I wish that, in these unenergetic latter years, I could call to mind an interesting cheese anecdote. Sadly ennui and lethargy have won their victory over my, now barely remembered, enthusiasm.
One memory did shyly, turtle peeking from undershell, emerge on dairy matters. It is to this which I address the following adumbration; to wit:
I was a boy and so I lived in the house of my parents.
This house was distant, relative to the extent of our small country, from the house of my grandfather. When he came to visit us, he had to make a longish train journey.
I was a big boy now, and was trusted to meet him at the railway station.
I bought a platform ticket, which entitles the bearer to go onto the railway platform. This was necessary to my mind because, if I were not there when my grandfather stepped out of the carriage, he might be lost forever, and me to blame.
But his stepping out is still in the future.
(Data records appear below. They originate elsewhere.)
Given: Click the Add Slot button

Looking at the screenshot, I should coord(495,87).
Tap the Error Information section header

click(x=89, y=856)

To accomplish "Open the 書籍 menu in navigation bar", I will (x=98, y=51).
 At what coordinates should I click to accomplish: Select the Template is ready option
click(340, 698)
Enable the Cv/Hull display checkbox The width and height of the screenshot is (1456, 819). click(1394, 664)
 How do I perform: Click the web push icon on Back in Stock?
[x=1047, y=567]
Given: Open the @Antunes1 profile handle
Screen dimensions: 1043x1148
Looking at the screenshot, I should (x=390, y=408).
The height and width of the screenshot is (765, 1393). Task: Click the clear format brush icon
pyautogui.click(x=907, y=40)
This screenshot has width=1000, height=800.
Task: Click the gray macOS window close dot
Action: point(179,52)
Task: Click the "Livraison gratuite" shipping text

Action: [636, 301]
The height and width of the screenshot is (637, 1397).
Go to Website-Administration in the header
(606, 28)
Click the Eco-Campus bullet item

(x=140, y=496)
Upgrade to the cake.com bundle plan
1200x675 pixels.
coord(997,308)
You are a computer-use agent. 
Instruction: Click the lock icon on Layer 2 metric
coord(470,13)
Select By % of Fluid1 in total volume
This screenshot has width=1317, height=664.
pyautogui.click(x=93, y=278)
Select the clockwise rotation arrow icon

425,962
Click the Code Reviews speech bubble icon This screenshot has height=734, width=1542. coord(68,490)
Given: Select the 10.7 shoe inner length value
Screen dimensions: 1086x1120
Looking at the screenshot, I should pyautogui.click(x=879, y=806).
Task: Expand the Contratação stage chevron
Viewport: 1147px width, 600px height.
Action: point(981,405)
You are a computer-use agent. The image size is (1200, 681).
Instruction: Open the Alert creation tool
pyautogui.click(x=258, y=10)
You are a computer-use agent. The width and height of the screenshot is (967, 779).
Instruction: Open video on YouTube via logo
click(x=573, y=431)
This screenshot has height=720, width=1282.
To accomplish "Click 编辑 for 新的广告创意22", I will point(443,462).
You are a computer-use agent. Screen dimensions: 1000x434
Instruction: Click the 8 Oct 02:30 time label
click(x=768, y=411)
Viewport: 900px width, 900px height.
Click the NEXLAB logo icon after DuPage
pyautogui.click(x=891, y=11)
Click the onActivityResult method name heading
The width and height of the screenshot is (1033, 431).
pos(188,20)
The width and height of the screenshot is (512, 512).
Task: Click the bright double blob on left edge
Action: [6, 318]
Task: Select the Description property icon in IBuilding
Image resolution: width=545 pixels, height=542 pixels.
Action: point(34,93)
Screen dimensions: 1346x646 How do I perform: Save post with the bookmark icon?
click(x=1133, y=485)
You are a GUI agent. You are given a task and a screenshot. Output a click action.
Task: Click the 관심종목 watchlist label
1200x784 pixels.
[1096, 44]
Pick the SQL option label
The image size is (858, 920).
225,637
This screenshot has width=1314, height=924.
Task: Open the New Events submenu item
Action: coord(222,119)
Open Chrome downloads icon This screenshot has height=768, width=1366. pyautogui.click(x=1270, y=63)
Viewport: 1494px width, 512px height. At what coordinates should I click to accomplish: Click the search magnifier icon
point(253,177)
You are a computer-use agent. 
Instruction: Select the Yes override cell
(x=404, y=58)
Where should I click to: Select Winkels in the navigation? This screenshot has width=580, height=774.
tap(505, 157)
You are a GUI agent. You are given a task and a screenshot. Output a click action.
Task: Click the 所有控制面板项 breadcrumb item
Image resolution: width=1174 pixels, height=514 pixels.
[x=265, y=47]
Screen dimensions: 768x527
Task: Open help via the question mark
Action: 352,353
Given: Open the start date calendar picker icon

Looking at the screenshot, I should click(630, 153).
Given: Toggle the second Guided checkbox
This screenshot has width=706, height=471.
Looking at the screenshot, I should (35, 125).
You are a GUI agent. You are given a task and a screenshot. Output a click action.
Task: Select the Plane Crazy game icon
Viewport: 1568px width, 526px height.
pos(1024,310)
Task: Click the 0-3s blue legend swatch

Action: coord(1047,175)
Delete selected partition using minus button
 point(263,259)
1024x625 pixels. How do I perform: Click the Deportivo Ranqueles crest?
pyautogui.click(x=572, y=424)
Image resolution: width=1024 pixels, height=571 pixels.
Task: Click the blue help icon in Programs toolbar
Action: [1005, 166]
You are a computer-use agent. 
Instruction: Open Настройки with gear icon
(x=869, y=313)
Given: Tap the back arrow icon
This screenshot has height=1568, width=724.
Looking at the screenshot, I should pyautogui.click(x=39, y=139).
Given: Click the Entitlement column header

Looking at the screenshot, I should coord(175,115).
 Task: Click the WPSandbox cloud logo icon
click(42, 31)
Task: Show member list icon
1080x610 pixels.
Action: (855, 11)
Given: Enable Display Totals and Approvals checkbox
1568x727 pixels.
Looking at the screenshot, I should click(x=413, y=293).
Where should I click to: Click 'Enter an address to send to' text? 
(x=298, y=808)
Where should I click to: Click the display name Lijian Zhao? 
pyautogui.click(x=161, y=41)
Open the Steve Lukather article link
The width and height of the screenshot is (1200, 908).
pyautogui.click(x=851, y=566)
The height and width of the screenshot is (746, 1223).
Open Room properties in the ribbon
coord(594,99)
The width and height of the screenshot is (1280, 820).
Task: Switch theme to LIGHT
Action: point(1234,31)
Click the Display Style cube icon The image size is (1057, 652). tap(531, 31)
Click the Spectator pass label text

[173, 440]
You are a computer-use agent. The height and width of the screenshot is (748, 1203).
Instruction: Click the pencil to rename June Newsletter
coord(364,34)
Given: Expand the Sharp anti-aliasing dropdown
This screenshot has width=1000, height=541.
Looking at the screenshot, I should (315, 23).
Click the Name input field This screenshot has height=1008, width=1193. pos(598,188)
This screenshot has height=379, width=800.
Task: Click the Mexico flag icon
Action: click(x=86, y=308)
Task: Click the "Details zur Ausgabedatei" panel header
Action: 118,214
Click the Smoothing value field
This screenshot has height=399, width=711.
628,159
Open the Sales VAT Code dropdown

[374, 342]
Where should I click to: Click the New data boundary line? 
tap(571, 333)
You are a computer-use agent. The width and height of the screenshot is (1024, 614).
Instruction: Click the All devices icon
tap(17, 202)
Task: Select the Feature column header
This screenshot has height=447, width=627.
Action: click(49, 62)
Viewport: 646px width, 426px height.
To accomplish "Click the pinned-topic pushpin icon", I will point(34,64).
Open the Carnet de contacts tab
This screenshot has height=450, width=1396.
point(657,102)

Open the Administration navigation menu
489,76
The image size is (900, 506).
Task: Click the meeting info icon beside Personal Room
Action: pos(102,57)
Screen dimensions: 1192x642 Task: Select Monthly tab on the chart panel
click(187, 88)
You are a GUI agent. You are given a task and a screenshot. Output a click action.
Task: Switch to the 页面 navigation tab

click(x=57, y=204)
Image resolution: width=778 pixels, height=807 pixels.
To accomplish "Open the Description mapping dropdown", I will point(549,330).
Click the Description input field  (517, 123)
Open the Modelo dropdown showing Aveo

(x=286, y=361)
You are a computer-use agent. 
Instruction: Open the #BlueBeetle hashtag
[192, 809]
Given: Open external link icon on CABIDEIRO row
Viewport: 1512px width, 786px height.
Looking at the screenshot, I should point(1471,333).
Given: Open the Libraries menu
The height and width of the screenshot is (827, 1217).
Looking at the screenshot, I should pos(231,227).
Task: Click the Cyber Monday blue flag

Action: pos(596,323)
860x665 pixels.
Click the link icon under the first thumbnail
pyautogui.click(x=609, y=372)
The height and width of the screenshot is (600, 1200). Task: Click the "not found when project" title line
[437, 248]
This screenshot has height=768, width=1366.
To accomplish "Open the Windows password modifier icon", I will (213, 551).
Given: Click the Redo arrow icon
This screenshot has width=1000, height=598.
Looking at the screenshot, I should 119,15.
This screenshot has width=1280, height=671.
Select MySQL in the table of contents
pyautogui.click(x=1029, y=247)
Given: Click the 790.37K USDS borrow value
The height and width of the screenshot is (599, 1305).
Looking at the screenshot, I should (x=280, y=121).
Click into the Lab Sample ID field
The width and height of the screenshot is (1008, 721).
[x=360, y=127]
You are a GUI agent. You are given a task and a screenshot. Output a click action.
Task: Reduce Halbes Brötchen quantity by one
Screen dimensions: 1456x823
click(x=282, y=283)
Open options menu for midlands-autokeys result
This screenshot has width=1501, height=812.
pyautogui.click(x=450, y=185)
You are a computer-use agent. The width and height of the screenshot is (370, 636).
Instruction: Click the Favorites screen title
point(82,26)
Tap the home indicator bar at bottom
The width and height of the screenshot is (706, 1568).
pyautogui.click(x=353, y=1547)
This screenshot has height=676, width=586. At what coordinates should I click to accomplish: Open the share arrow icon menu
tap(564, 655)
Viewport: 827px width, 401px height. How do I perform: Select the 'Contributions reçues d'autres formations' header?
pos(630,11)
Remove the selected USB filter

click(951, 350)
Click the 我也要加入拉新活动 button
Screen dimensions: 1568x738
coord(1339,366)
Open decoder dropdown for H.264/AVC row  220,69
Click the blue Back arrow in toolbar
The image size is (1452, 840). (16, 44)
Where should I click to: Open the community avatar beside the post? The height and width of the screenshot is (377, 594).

I am reminiscing proleptically.
Waiting for his arrival gave me opportunity to survey the marvels provided for passengers and their awaiters.
A milk vending machine was there!
Right there on the platform!
Where anybody, even a young boy, could insert a coin without asking permission.
That milk, of the late nineteen-sixties, was the most delicious treat I ever tasted. Technology of that era extended to refrigeration so it was excellently cool.
If it had occurred to me that, a century later, important people on the electrotubes were interested in cheese, I might have spent another halfpenny and kept a pint for historical experiment.
Yours Faithfully,
J. S.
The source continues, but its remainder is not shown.